▶ [YOUR INSTRUCTIONS]:
Reproduce the lines below word for word, from the line with "Task: Open the Akce actions menu" up to and including the last line. Leave the pictures out of your answer.

▶ [MATERIAL PROVIDED]:
——

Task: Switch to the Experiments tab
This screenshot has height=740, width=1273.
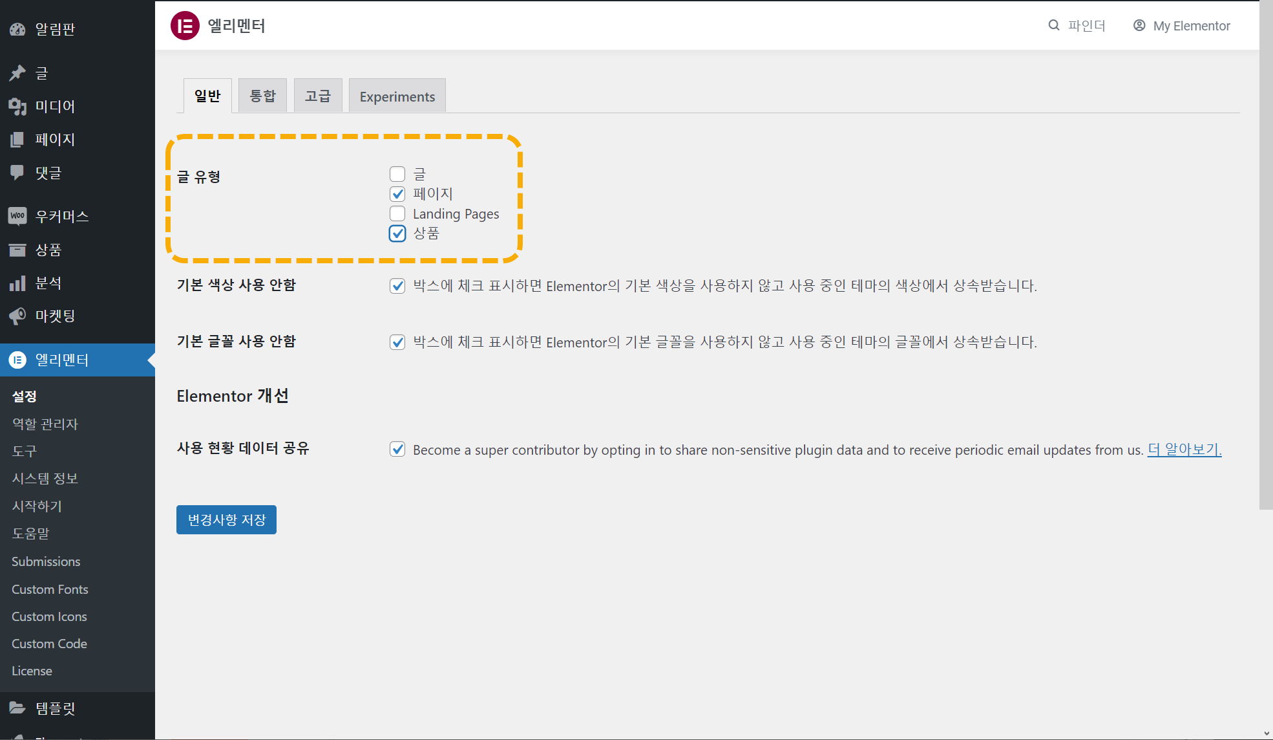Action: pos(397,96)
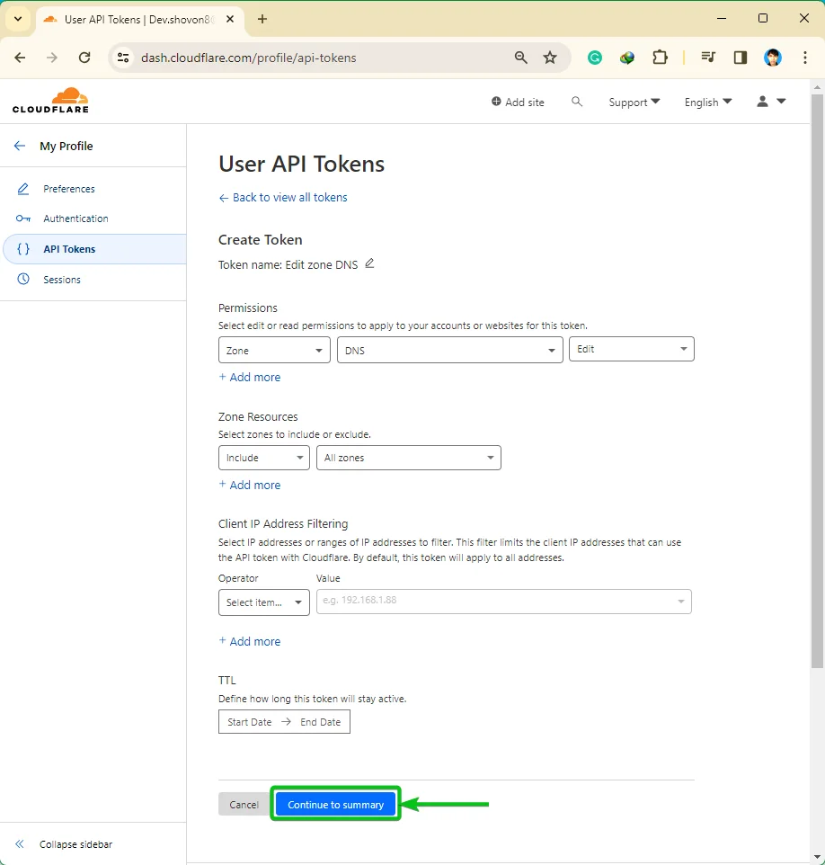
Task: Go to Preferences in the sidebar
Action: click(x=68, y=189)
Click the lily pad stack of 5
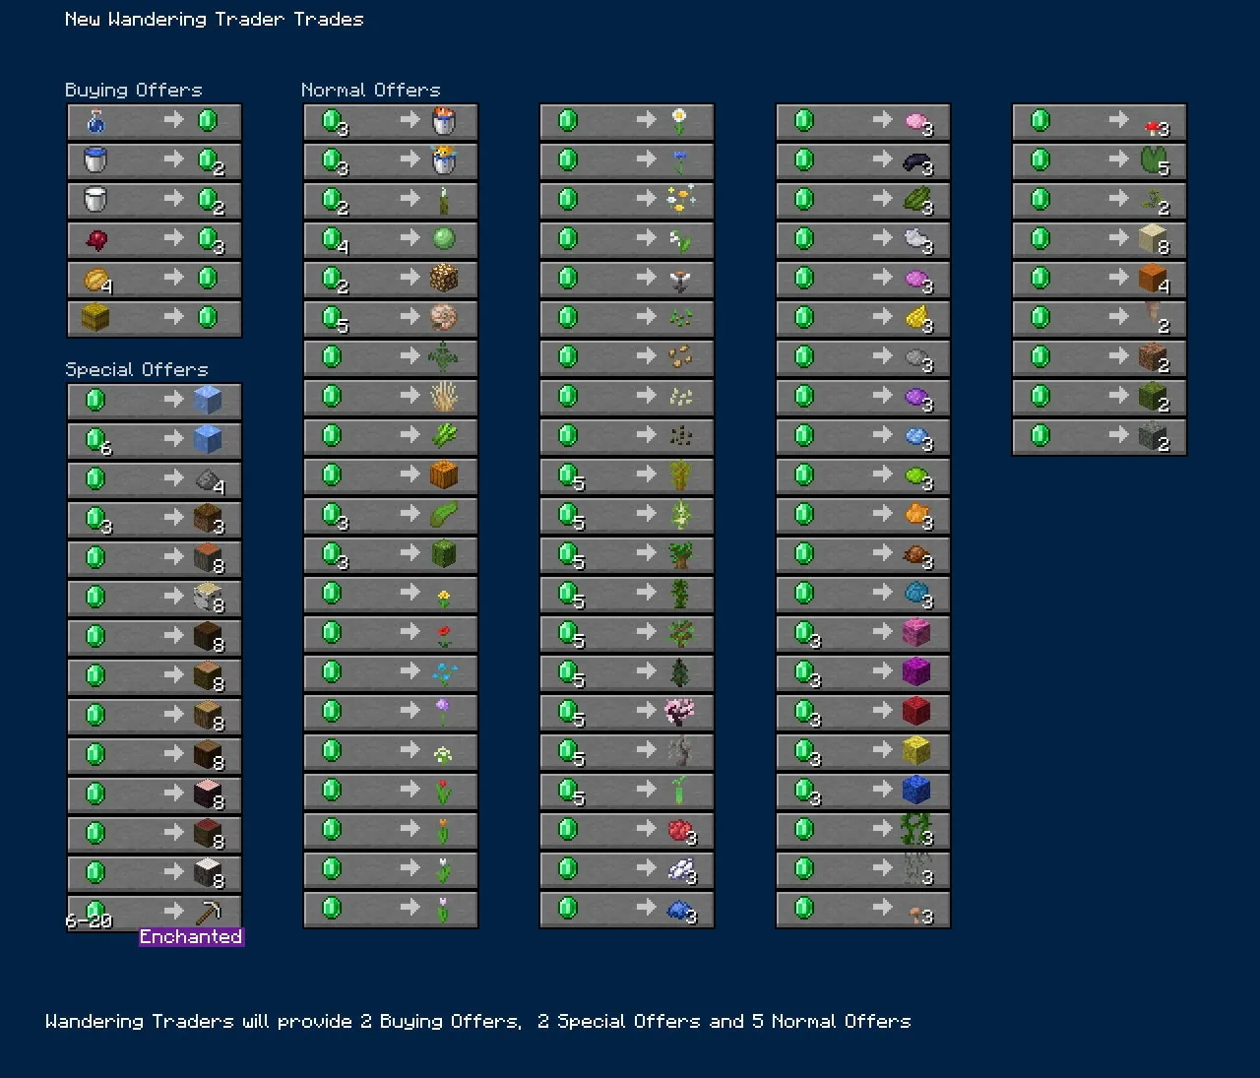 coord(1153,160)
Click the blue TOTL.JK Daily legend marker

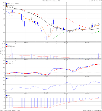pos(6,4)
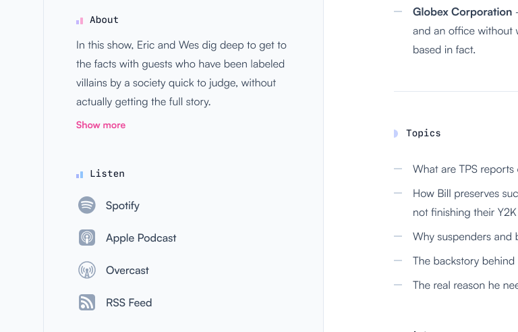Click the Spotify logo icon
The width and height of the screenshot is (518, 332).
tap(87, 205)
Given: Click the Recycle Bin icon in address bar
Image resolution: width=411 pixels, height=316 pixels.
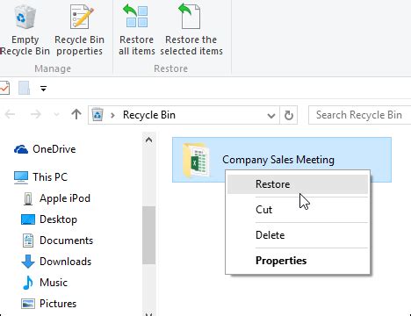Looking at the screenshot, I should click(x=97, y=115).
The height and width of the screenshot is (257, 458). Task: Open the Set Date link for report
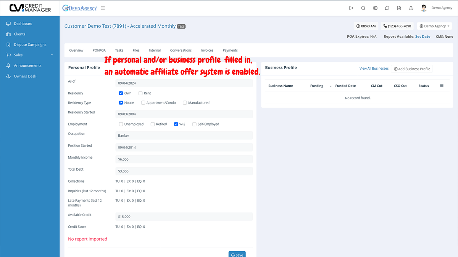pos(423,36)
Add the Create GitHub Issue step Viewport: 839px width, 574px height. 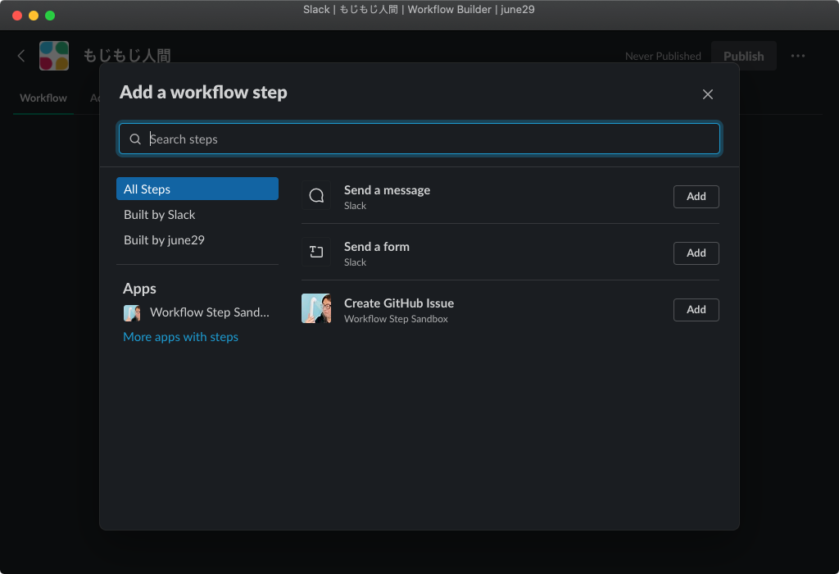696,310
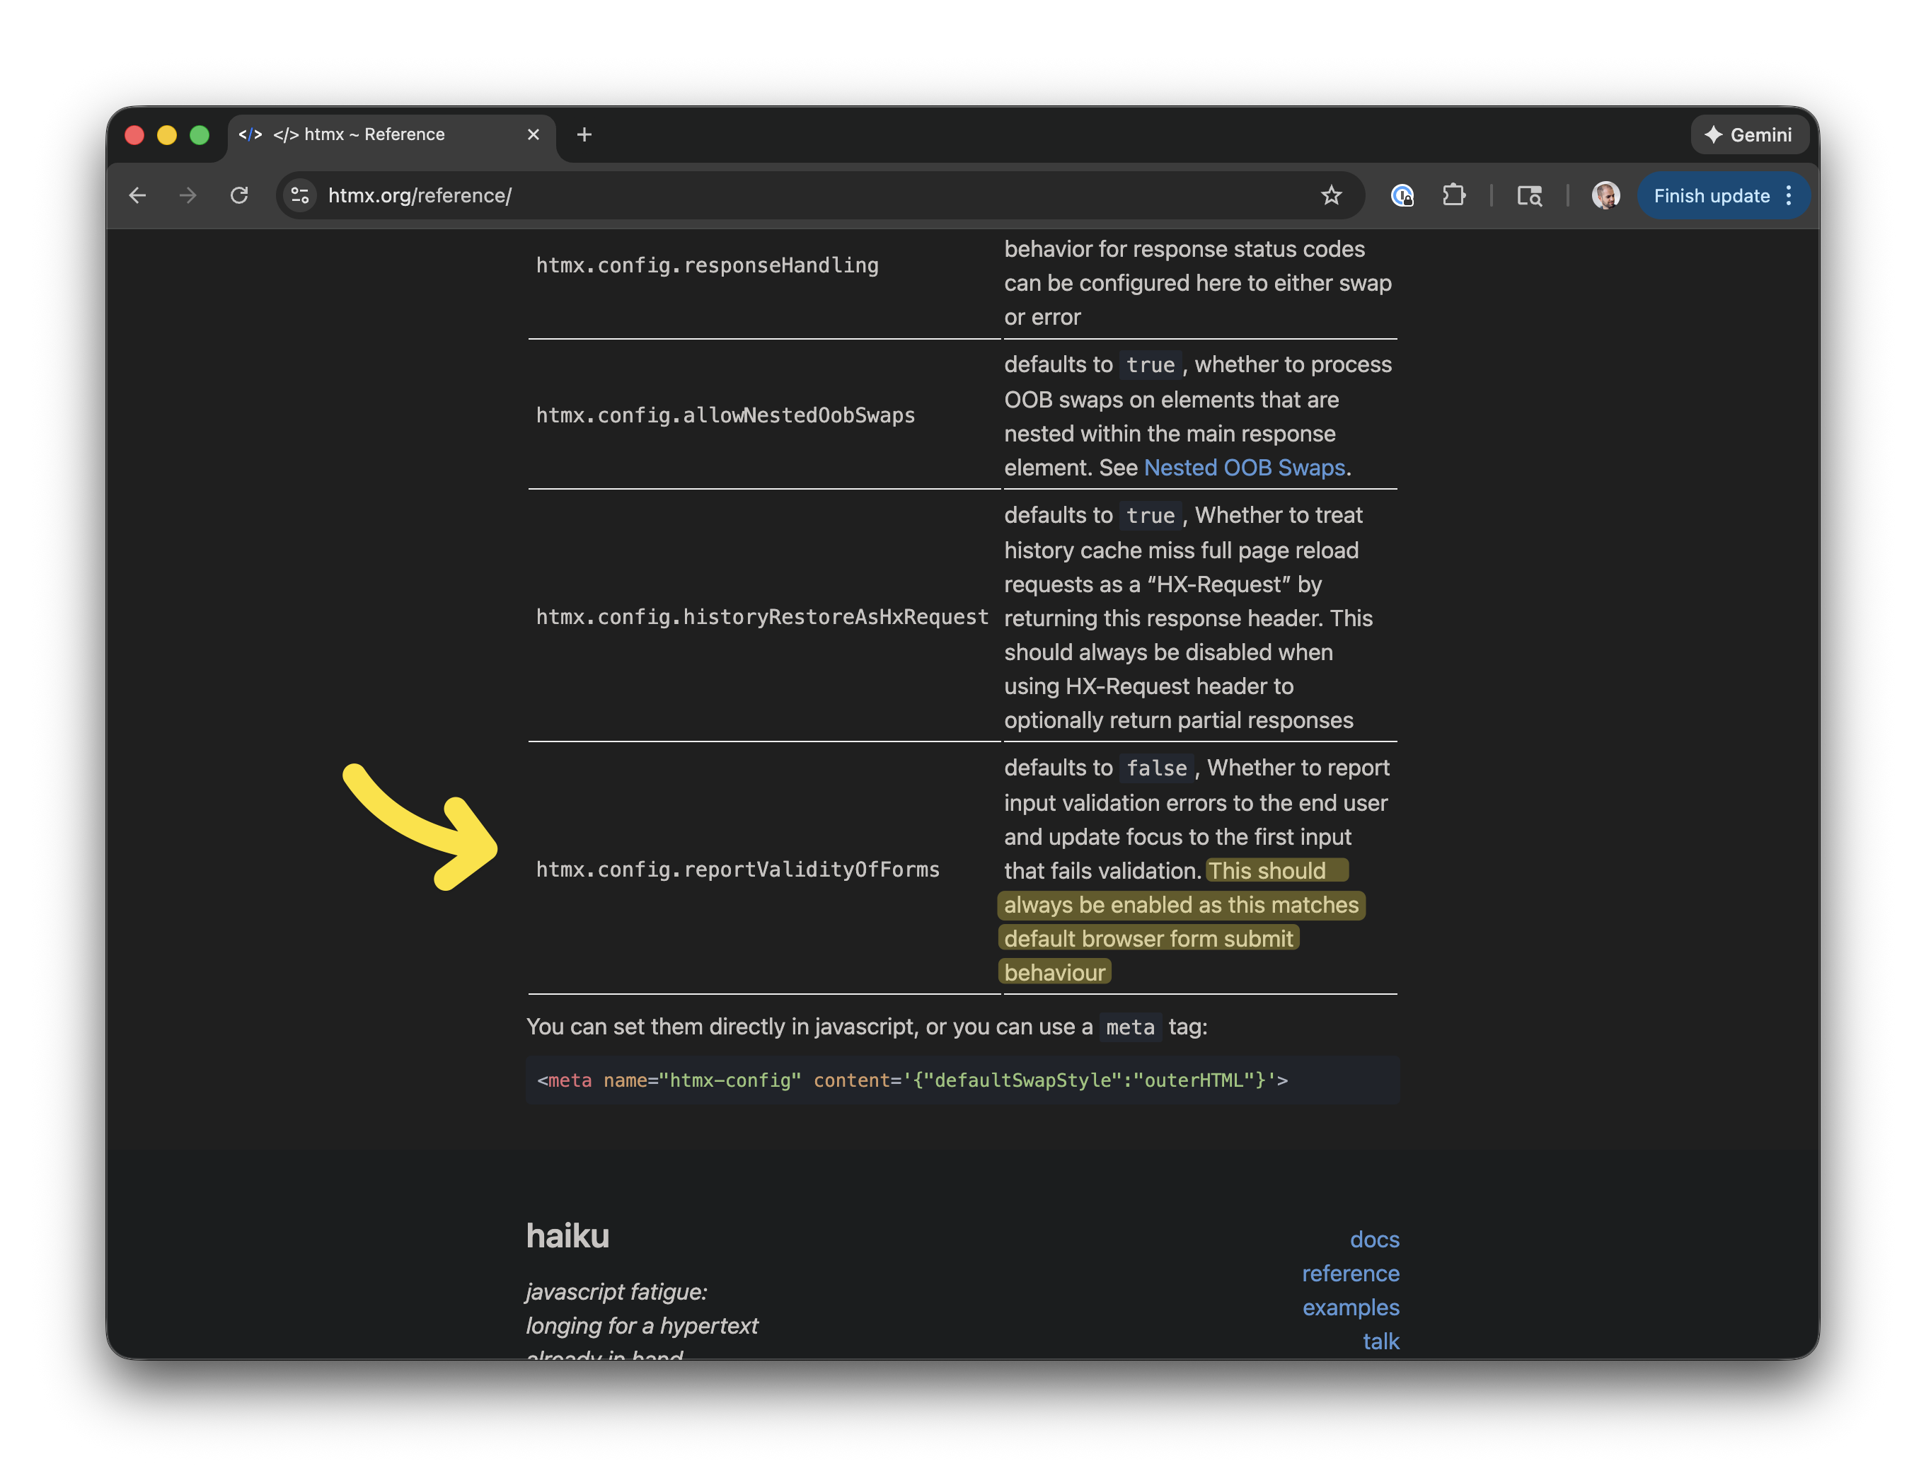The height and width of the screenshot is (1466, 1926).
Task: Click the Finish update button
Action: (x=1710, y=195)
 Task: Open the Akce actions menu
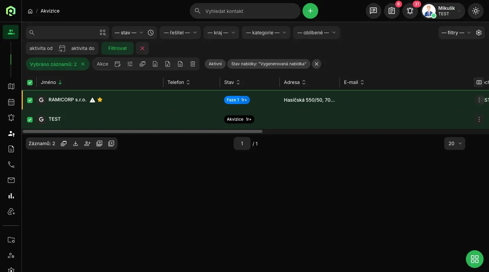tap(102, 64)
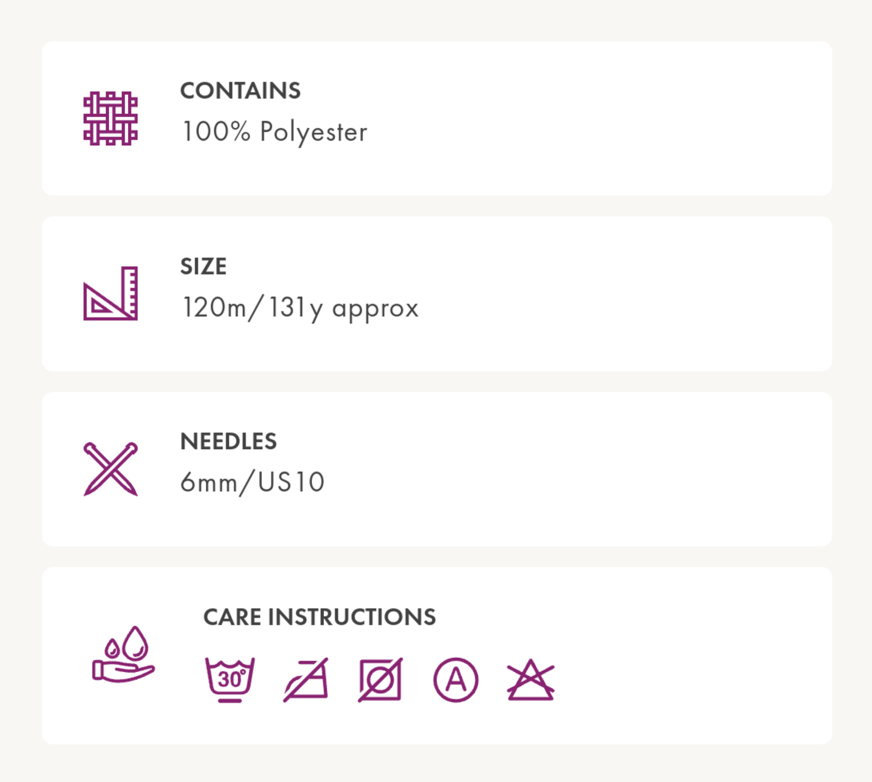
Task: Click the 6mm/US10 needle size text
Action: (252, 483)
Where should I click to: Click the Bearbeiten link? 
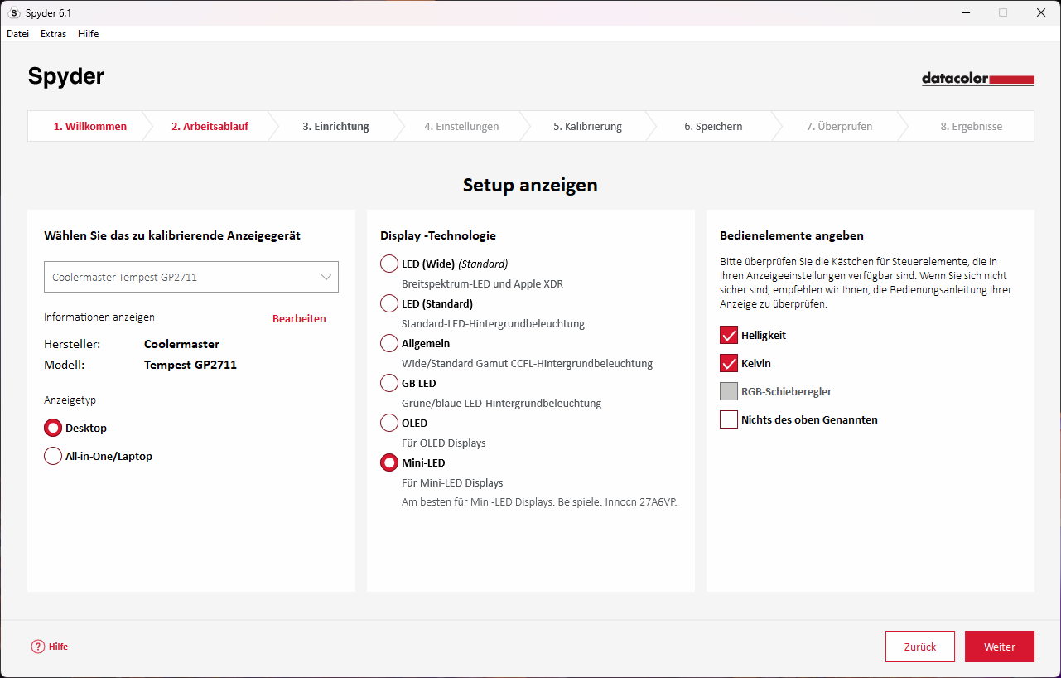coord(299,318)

——

▶ [EXERCISE RESPONSE]:
 Task: Open the Akce actions menu
tap(102, 64)
Task: Click the 6mm/US10 needle size text
Action: (252, 483)
Where should I click to: Click the Bearbeiten link? 
coord(299,318)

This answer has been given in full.